Sunday, February 11, 2007

Dreams Dreamt, Promises Kept


I left Igloolik in 1969 on the Nauja, the government Peterhead boat which was used for various trips in the area. My work there was done and it was time to go back to university and finish working on my studies. The boat made the trip along the coast, south to Hall Beach where I could take a flight to what was then Frobisher Bay and on to Montreal. It was a sad time. My experiences living and hunting with the Inuit had changed me completely. I knew it then and I believe it still. But for the wonderful people who taken me in and cared for me, I would be very different today. I will forever owe them more than I could ever return.

As the boat chugged along, I made up my mind that I would someday return to Igloolik and I would do it by boat, under my own power. I had no idea how or when, but it was a promise to myself. When I paddled from Hall Beach to Igloolik in 1997, I made good on that promise and lived a dream. When I landed on Igloolik's beach, the people on the beach were the very ones I'd said goodbye to almost thirty years previously. My eyes were full of tears.
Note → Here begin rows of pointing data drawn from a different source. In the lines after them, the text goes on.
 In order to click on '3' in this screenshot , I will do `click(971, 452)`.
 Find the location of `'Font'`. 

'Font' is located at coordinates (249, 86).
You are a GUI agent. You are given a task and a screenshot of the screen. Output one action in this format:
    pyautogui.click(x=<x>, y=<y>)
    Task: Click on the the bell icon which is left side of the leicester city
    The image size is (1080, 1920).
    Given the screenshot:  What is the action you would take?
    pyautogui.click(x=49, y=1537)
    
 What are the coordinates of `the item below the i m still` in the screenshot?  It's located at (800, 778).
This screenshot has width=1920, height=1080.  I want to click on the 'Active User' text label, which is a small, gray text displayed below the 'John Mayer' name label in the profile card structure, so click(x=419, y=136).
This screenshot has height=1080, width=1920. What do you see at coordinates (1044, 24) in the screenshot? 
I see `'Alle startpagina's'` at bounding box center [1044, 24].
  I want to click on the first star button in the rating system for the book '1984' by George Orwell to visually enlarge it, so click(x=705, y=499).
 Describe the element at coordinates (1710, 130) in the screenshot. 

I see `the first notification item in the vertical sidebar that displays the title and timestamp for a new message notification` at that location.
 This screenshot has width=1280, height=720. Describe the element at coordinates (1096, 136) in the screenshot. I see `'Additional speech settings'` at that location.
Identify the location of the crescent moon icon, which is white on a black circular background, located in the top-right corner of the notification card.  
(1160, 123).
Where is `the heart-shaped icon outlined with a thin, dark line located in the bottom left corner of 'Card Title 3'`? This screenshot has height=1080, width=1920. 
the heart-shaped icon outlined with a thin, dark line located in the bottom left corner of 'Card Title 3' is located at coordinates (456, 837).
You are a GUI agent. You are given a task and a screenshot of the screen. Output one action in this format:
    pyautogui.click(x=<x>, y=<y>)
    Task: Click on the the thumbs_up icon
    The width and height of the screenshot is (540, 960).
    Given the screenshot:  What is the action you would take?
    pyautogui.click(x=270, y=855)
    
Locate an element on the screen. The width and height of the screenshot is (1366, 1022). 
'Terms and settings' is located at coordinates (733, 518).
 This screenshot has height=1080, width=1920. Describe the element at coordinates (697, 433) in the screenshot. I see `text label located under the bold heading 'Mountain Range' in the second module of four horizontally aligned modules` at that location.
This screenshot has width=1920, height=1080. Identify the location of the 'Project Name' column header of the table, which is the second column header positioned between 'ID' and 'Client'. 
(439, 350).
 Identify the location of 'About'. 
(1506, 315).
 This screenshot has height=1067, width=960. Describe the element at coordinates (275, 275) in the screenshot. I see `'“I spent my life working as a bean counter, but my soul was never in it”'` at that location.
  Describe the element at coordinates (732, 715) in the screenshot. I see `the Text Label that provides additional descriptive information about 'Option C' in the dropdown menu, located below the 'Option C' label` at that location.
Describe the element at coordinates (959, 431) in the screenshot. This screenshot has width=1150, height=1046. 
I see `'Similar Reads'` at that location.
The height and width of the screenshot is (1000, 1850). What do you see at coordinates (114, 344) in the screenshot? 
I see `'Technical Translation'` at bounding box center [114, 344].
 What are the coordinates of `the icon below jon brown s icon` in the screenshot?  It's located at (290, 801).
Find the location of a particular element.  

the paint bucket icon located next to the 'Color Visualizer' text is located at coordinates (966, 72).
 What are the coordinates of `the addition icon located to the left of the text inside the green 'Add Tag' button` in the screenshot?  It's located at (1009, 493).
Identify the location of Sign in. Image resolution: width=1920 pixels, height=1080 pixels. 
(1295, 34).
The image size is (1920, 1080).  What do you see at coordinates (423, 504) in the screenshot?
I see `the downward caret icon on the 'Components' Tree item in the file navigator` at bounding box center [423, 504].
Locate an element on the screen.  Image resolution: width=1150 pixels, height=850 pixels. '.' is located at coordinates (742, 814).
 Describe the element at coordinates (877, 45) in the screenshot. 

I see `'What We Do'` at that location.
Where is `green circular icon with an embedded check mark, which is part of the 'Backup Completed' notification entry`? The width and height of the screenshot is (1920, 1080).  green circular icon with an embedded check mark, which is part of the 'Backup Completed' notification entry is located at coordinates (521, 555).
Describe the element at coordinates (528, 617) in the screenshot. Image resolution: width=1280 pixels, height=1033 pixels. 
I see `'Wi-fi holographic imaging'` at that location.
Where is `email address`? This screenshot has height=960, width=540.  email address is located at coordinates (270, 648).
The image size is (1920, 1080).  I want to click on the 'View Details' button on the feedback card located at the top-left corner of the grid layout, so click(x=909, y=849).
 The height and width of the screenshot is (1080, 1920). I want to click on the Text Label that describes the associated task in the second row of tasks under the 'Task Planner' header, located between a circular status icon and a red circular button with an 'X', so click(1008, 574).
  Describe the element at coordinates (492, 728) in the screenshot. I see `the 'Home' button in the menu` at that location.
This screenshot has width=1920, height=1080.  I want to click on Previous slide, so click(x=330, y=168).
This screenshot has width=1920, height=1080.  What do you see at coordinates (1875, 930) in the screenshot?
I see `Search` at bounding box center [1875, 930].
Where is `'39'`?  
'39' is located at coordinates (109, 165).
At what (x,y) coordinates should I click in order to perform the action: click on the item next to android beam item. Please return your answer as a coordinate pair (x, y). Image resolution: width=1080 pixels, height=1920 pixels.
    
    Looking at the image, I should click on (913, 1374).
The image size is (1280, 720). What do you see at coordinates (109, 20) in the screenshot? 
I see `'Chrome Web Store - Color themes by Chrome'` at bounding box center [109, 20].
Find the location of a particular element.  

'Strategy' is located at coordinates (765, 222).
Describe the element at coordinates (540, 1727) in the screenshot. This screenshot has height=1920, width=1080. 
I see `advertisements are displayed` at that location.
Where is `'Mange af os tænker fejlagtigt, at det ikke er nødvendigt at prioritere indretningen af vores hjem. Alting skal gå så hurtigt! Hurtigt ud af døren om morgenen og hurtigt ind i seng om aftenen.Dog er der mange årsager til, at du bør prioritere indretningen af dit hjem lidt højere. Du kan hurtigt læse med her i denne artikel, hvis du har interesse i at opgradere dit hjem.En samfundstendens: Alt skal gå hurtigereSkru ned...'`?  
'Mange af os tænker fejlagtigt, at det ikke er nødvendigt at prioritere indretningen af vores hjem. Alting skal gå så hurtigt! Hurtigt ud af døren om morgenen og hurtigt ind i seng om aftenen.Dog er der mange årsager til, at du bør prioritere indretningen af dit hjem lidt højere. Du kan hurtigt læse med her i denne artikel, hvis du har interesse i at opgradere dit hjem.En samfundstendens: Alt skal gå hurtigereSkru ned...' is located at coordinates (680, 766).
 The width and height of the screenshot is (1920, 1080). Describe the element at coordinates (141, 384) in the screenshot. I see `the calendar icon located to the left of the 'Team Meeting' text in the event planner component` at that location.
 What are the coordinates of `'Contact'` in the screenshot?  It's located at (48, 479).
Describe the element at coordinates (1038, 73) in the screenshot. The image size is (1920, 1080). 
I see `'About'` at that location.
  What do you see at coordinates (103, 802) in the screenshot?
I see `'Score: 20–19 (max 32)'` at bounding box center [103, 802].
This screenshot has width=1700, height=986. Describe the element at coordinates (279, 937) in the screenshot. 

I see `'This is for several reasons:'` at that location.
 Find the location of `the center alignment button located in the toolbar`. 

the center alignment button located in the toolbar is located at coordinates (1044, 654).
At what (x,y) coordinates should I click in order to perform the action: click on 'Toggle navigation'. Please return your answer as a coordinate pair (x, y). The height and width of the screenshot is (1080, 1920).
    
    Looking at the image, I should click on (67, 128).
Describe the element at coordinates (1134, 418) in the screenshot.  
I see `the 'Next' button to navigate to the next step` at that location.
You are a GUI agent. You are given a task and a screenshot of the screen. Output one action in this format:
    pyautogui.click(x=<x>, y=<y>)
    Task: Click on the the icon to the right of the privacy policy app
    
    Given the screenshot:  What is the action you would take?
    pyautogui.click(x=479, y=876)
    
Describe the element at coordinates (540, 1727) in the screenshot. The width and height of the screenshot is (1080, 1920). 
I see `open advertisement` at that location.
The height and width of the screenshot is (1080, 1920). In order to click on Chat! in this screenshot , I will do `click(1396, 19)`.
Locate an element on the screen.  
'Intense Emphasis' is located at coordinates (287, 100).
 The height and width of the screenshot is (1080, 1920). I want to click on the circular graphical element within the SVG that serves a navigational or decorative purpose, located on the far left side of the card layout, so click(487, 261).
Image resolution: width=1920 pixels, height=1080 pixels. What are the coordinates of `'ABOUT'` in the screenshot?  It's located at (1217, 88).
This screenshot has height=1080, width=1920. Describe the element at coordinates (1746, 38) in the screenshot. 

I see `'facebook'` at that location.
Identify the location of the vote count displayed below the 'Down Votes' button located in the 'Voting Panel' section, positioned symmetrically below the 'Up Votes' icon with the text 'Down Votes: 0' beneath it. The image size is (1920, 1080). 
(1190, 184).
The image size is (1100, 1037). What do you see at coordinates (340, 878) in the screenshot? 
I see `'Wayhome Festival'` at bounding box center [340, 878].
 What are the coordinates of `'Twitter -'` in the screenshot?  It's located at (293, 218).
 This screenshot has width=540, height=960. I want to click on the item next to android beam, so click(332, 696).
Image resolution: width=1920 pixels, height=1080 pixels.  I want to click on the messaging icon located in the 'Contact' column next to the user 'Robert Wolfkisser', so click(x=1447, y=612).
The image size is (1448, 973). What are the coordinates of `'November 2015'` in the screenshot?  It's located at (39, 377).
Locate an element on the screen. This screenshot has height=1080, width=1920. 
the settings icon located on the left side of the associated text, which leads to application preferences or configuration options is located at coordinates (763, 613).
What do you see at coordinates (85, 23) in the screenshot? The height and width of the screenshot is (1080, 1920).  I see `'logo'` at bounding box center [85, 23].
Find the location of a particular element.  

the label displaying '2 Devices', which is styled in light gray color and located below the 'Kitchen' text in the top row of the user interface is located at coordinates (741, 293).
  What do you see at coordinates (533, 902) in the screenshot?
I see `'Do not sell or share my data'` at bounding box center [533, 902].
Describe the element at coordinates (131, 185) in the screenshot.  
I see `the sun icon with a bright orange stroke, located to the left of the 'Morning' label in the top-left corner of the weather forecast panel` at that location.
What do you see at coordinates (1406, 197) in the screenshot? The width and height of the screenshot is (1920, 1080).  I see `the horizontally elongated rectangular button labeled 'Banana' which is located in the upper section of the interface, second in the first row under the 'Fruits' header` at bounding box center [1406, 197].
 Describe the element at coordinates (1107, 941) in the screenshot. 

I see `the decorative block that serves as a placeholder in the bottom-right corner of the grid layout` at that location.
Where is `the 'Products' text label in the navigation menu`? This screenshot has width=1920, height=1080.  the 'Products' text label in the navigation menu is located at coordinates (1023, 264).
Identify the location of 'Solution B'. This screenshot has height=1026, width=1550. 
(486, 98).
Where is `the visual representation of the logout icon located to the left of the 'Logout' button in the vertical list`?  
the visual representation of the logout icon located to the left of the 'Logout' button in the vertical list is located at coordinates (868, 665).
Last winter I was speaking with Nigel Foster about his trip through Ungava Bay and down the Labrador and discovered that his trip was also the fulfilment of a promise he'd made to himself years previously. How wonderful it was to learn that other people also make promises, dreams they keep alive in their hearts until a window opens and life blossoms magically for them. Like me, his trip was a moment of completion and pride, a perfect circle of accomplishment. One of those things in life you can look back on and truly say, "I did that! I lived my dream."

2 comments:

Silbs said...

...for I have prosises to keep

and miles to go before I sleep...
Frost

Douglas Wilcox said...

It's amazing how you can pickup where you left off many decades before and so many things you had forgotten about come rushing back. Please keep your Arctic stories coming Michael.